[Extracted entries Boundary: Start]
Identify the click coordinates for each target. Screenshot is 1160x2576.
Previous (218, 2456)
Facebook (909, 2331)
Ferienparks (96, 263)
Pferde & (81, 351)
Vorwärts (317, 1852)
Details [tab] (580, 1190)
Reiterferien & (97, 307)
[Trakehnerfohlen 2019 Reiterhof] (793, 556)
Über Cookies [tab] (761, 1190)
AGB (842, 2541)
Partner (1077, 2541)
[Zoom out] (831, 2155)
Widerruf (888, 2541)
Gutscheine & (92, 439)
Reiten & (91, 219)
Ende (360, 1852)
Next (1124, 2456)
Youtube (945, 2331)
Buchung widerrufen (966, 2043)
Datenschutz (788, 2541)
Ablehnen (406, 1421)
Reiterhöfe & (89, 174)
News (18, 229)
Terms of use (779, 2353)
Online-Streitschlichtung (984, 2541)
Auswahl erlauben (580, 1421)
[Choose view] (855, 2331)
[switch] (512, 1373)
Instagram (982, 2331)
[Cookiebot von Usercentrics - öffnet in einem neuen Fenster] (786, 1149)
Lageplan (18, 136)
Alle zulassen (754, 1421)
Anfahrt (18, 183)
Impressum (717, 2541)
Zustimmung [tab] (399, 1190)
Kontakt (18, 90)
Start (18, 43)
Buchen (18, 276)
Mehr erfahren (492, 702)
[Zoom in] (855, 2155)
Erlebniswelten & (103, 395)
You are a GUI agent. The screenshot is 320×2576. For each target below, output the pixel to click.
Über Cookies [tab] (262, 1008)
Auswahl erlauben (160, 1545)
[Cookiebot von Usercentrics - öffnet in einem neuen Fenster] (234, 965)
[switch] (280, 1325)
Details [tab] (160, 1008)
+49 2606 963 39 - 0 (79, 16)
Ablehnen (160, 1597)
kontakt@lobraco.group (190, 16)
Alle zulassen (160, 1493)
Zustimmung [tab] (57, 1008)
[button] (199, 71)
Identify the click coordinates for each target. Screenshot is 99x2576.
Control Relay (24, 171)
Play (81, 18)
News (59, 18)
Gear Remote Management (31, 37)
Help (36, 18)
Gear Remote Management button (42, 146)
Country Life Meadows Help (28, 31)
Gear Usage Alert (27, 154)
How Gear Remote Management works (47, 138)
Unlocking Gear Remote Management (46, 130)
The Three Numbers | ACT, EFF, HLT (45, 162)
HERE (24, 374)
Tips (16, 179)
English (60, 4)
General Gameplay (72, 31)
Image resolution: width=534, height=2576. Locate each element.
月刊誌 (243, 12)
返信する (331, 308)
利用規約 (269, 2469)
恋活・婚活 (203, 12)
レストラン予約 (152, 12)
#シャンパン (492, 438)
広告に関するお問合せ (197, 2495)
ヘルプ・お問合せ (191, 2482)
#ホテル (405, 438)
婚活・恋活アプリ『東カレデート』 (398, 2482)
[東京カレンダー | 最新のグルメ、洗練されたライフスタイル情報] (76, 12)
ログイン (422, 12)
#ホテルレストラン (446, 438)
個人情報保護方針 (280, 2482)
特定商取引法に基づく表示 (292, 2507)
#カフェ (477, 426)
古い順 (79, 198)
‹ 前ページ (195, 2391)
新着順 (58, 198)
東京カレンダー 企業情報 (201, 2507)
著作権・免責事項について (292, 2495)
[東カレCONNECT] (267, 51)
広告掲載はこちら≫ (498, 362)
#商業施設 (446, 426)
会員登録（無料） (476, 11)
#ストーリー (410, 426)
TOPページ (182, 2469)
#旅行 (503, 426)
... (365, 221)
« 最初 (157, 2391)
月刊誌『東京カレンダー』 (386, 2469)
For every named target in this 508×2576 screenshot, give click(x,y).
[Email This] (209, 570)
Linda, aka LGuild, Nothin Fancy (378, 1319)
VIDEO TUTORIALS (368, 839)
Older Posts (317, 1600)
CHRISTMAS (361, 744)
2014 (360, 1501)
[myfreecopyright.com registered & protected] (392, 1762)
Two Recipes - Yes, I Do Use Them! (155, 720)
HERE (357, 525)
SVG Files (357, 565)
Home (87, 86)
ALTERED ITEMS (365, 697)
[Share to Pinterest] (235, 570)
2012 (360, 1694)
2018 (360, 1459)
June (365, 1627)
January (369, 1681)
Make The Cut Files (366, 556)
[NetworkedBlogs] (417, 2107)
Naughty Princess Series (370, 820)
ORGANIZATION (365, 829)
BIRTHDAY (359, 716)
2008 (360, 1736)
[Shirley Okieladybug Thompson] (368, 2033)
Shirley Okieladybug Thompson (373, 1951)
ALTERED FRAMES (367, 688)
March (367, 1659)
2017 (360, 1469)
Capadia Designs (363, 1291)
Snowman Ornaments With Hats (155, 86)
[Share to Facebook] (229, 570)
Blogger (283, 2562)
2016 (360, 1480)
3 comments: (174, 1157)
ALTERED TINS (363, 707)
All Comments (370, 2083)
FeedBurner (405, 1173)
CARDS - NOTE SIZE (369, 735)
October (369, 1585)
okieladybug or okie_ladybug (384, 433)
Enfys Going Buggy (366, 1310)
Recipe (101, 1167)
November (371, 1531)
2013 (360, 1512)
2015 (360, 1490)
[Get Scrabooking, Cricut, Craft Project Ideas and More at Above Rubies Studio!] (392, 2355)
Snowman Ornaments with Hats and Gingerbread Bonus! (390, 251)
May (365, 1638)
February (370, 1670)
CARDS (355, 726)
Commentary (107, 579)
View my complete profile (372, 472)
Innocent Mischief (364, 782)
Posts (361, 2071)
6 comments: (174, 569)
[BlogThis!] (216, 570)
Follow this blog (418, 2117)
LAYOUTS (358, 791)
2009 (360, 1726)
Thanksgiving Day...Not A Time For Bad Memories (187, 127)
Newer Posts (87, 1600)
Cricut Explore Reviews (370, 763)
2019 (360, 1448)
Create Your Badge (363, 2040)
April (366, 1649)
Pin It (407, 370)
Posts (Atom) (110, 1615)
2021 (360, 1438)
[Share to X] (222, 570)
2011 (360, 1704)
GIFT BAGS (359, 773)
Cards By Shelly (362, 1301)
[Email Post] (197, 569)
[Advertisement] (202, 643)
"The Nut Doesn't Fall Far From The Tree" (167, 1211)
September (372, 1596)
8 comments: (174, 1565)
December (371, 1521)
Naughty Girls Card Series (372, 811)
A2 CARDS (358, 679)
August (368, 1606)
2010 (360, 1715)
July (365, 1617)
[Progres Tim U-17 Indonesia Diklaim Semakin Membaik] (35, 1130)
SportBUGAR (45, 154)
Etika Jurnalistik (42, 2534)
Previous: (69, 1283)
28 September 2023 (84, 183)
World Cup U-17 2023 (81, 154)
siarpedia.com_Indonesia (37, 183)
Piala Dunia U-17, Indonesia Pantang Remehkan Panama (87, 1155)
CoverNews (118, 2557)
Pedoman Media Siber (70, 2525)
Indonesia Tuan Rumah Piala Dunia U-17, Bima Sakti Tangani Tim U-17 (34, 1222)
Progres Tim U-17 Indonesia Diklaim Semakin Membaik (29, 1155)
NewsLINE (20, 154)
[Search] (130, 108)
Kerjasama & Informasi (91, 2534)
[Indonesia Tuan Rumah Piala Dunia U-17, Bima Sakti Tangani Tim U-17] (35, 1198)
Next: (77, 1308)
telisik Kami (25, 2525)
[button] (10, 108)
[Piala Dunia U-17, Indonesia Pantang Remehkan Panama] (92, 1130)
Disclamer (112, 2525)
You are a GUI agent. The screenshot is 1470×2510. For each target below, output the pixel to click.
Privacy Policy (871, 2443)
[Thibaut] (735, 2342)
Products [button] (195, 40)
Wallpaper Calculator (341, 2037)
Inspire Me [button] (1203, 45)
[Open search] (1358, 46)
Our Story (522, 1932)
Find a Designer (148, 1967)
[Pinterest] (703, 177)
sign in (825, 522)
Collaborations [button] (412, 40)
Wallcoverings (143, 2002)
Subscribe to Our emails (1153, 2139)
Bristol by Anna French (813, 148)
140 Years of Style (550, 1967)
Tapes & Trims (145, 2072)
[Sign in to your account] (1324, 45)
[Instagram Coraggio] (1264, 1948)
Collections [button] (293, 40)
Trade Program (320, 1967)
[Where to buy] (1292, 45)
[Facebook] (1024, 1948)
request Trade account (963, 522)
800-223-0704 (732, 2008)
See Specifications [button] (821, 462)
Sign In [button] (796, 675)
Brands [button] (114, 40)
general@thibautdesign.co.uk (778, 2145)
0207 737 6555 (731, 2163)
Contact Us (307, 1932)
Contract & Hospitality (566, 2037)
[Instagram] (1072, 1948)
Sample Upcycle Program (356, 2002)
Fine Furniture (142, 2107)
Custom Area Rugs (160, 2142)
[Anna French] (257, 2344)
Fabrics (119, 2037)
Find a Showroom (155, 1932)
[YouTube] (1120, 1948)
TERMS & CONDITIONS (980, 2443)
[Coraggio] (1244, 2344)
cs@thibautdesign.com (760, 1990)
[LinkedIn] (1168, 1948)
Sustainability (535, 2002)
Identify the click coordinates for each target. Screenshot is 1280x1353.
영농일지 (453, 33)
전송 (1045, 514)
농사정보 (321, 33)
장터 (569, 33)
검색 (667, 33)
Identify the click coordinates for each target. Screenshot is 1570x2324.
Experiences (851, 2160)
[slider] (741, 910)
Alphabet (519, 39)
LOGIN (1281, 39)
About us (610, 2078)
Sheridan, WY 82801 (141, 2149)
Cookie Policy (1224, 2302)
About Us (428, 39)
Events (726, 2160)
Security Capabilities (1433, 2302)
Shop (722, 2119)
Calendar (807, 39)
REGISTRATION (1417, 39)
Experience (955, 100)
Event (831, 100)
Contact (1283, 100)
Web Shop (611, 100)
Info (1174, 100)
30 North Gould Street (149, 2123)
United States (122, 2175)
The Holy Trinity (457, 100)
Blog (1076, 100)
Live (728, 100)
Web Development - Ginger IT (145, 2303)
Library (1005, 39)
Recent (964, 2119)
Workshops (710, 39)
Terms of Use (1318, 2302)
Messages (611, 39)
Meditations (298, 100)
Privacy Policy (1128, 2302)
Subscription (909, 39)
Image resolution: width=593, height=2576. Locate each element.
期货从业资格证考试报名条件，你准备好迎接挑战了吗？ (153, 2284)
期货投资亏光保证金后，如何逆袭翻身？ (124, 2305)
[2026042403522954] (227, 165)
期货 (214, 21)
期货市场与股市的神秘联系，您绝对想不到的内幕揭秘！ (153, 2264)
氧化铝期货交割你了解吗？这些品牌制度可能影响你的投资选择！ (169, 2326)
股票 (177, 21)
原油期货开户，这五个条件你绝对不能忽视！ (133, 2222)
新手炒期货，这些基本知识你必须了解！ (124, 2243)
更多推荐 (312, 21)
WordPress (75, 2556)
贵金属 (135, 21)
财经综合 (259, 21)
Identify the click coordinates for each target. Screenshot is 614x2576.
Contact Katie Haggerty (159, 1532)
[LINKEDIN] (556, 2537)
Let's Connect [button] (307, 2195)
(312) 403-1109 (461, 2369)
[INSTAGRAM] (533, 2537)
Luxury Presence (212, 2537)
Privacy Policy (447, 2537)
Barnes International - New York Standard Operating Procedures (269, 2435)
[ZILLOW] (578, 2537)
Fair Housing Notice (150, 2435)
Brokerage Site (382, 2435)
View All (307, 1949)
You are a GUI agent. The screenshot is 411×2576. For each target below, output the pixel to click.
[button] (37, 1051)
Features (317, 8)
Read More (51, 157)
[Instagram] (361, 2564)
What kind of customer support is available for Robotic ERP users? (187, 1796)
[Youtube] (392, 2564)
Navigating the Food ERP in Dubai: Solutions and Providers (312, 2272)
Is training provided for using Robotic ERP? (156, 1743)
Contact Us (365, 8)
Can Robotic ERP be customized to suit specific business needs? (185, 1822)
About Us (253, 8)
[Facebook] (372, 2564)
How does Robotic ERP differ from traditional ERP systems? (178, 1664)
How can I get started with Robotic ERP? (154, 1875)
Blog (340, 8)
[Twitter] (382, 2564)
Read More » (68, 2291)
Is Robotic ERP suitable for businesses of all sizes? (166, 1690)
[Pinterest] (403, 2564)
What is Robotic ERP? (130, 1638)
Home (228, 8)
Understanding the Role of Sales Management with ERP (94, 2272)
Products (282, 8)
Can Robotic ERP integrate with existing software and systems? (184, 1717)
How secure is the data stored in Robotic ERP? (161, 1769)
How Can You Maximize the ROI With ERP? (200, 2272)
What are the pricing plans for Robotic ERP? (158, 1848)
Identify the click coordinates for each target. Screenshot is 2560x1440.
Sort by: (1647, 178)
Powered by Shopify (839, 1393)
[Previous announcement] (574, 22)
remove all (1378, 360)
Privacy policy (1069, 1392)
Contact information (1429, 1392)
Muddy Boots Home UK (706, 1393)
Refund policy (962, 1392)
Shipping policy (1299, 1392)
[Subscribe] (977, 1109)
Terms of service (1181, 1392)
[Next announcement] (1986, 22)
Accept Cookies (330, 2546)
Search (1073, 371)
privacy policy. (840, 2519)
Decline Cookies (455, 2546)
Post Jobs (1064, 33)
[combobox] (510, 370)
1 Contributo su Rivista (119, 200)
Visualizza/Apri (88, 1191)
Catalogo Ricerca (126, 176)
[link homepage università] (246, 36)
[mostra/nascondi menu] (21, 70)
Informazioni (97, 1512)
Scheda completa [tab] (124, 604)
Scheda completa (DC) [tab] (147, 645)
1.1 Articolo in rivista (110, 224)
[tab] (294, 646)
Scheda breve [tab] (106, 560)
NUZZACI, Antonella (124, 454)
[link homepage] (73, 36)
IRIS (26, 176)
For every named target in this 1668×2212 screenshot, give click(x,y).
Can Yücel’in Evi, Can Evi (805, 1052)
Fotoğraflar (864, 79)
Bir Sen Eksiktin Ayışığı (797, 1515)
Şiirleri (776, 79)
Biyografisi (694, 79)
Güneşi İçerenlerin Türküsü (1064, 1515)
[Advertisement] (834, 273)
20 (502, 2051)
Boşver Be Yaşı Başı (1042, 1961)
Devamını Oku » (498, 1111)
[Extracted entries Boundary: End]
_What is expected:_ Transcribe each line of the data above, unaltered, from the one where "古い順 (79, 198)" appears to the one where "[Advertisement] (202, 643)" appears, inclusive of both.

_Expected answer:_
古い順 (79, 198)
‹ 前ページ (195, 2391)
新着順 (58, 198)
東京カレンダー 企業情報 (201, 2507)
著作権・免責事項について (292, 2495)
[東カレCONNECT] (267, 51)
広告掲載はこちら≫ (498, 362)
#商業施設 (446, 426)
会員登録（無料） (476, 11)
#ストーリー (410, 426)
TOPページ (182, 2469)
#旅行 (503, 426)
... (365, 221)
« 最初 (157, 2391)
月刊誌『東京カレンダー』 (386, 2469)
For every named target in this 508×2576 screenshot, give click(x,y).
[Email This] (209, 570)
Linda, aka LGuild, Nothin Fancy (378, 1319)
VIDEO TUTORIALS (368, 839)
Older Posts (317, 1600)
CHRISTMAS (361, 744)
2014 (360, 1501)
[myfreecopyright.com registered & protected] (392, 1762)
Two Recipes - Yes, I Do Use Them! (155, 720)
HERE (357, 525)
SVG Files (357, 565)
Home (87, 86)
ALTERED ITEMS (365, 697)
[Share to Pinterest] (235, 570)
2012 (360, 1694)
2018 (360, 1459)
June (365, 1627)
January (369, 1681)
Make The Cut Files (366, 556)
[NetworkedBlogs] (417, 2107)
Naughty Princess Series (370, 820)
ORGANIZATION (365, 829)
BIRTHDAY (359, 716)
2008 (360, 1736)
[Shirley Okieladybug Thompson] (368, 2033)
Shirley Okieladybug Thompson (373, 1951)
ALTERED FRAMES (367, 688)
March (367, 1659)
2017 (360, 1469)
Capadia Designs (363, 1291)
Snowman Ornaments With Hats (155, 86)
[Share to Facebook] (229, 570)
Blogger (283, 2562)
2016 (360, 1480)
3 comments: (174, 1157)
ALTERED TINS (363, 707)
All Comments (370, 2083)
FeedBurner (405, 1173)
CARDS - NOTE SIZE (369, 735)
October (369, 1585)
okieladybug or okie_ladybug (384, 433)
Enfys Going Buggy (366, 1310)
Recipe (101, 1167)
November (371, 1531)
2013 (360, 1512)
2015 (360, 1490)
[Get Scrabooking, Cricut, Craft Project Ideas and More at Above Rubies Studio!] (392, 2355)
Snowman Ornaments with Hats and Gingerbread Bonus! (390, 251)
May (365, 1638)
February (370, 1670)
CARDS (355, 726)
Commentary (107, 579)
View my complete profile (372, 472)
Innocent Mischief (364, 782)
Posts (361, 2071)
6 comments: (174, 569)
[BlogThis!] (216, 570)
Follow this blog (418, 2117)
LAYOUTS (358, 791)
2009 (360, 1726)
Thanksgiving Day...Not A Time For Bad Memories (187, 127)
Newer Posts (87, 1600)
Cricut Explore Reviews (370, 763)
2019 (360, 1448)
Create Your Badge (363, 2040)
April (366, 1649)
Pin It (407, 370)
Posts (Atom) (110, 1615)
2021 (360, 1438)
[Share to X] (222, 570)
2011 (360, 1704)
GIFT BAGS (359, 773)
Cards By Shelly (362, 1301)
[Email Post] (197, 569)
[Advertisement] (202, 643)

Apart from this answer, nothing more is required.